Di conseguenza applicando i valori minimi della tariffa ex D.M. n. 55 del 2014, confermati anche nel provvedimento vigente in tema di tariffe forensi,tenuto conto dell’entità del ristoro ottenuto e la semplicità del procedimento nonchè l’omologia delle posizioni trattate che non impongono l’aumento per la difesa di più parti, le spese di lite per il giudizio avanti la Corte umbra andavano quantificate in Euro 1.198,50 – la voce fase istruttoria può esser ridotta del 70% -. Non apparendo necessari ulteriori accertamenti, questa Corte di legittimità può procedere ex art. 384 c.p.c., comma 2 e liquidare le spese del procedimento avanti la Corte territoriale nell’importo dianzi citato, oltre accessori di legge e rimborso forfetario.
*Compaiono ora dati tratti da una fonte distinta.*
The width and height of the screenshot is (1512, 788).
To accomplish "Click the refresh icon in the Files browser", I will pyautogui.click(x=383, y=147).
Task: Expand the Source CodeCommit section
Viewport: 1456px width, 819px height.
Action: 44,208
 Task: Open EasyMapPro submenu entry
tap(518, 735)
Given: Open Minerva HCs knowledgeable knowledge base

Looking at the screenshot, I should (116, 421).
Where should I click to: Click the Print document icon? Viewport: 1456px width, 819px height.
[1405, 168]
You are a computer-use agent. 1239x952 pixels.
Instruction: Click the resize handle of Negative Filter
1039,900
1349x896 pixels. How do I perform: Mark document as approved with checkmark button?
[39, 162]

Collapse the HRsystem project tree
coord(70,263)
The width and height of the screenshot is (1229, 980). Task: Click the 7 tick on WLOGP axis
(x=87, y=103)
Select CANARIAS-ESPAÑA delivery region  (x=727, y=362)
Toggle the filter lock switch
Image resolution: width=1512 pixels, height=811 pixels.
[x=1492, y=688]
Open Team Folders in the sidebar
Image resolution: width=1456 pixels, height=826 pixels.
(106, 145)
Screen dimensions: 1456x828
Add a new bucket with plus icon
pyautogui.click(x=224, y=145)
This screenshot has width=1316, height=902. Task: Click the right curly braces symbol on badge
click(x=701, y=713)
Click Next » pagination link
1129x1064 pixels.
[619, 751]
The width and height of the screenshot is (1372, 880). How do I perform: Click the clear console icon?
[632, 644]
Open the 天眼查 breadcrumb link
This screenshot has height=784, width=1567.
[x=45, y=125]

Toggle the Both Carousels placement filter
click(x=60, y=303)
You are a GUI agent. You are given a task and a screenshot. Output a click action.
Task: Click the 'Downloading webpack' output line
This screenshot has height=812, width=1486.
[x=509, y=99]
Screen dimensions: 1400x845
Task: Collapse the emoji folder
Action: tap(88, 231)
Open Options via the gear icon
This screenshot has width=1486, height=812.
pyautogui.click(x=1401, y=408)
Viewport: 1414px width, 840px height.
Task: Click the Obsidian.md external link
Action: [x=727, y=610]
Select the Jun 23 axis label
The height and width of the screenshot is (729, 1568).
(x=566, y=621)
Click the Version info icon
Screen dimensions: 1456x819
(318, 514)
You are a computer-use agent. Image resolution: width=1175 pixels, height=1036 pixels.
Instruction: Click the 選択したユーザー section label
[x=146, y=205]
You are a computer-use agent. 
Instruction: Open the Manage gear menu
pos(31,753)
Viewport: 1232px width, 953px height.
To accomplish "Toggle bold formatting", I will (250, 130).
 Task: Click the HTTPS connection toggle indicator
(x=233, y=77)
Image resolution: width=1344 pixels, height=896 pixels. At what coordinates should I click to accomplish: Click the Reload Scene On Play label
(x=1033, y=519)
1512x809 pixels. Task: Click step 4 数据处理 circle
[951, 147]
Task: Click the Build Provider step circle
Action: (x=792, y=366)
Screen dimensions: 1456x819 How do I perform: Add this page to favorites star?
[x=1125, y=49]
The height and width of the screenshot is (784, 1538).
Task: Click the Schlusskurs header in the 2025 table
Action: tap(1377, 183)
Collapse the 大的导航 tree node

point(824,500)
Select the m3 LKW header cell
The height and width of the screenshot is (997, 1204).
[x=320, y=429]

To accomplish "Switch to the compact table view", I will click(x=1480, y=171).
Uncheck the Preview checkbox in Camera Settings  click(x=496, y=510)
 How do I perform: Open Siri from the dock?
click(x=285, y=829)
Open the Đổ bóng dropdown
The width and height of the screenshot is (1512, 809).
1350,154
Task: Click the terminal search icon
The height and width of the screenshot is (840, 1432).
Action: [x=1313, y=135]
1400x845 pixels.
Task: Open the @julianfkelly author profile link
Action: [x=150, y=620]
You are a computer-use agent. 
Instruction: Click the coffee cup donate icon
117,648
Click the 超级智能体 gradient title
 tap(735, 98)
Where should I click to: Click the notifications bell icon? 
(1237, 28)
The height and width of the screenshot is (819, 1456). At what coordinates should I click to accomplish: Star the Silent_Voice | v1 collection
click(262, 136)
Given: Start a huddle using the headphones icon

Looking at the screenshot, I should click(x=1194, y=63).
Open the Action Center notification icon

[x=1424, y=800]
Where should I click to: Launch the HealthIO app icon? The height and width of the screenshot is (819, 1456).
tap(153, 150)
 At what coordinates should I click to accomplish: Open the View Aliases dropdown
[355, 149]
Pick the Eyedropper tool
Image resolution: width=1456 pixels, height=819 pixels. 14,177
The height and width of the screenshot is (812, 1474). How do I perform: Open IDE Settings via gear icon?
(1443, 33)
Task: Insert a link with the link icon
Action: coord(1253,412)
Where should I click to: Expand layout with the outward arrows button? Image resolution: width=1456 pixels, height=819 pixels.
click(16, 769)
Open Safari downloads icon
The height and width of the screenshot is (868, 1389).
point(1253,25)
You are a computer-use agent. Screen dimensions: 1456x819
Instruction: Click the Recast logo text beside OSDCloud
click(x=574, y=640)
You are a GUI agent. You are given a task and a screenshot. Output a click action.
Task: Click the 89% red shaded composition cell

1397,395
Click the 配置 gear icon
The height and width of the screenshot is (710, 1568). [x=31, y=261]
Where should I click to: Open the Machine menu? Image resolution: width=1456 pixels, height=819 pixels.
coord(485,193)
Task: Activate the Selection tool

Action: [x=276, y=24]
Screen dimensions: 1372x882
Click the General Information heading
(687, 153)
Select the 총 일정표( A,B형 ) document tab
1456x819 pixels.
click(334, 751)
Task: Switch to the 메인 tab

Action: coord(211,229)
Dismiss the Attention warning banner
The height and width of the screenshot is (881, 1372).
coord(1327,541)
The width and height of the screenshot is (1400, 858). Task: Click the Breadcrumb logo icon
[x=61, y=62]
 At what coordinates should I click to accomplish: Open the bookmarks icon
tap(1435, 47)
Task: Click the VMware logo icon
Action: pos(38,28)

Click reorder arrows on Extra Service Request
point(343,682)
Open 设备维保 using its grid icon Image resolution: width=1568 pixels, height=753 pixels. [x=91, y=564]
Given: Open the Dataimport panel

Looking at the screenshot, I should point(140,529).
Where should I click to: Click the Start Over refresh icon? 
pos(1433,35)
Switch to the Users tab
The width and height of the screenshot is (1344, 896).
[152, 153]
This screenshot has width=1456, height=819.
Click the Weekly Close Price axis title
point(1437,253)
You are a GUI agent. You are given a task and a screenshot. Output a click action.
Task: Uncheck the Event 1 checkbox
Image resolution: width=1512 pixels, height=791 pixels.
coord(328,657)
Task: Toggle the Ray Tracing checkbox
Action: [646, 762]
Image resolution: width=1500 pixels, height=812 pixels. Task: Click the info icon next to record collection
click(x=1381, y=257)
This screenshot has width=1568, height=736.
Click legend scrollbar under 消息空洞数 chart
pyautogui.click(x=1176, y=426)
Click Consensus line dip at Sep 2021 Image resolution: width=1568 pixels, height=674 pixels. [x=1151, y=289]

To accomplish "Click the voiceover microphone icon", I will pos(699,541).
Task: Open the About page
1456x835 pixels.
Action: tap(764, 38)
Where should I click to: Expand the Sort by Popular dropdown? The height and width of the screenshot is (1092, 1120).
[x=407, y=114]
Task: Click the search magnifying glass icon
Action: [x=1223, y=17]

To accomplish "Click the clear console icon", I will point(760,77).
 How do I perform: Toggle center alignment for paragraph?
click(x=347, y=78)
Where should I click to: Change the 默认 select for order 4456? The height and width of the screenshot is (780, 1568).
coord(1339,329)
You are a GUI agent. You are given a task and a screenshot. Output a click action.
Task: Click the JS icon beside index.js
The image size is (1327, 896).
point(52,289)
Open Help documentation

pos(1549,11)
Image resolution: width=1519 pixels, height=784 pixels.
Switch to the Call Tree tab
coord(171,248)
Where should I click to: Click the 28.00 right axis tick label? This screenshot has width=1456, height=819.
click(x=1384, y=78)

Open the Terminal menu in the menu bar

Le spese di questo giudizio di legittimità vanno poste a carico del Ministero e liquidate in e 900,00 oltre accessori di legge e rimborso forfetario ex tariffa forense nella misura del 15%.

V’è rituale istanza di distrazione, ex art. 93 c.p.c., del difensore quanto alle sole spese di questo giudizio di legittimità.

P.Q.M.

Accoglie il ricorso,cassa e decidendo nel merito, condanna il Ministero della Giustizia al pagamento in favore dei ricorrenti delle spese di lite per il giudizio avanti la Corte d’Appello di Perugia che liquida in Euro 1.198,50, oltre accessori di legge e rimborso forfetario nella misura del 15%, nonchè delle spese di lite di questo giudizio di legittimità, che tassa in Euro 900,00 oltre accessori di legge e rimborso forfetario nella misura del 15%.

Distrae, ex art. 93 c.p.c., a favore dei difensori le sole spese di lite afferenti questo giudizio di legittimità.

Così deciso in Roma, nell’adunanza di Camera di consiglio, il 19 settembre 2018.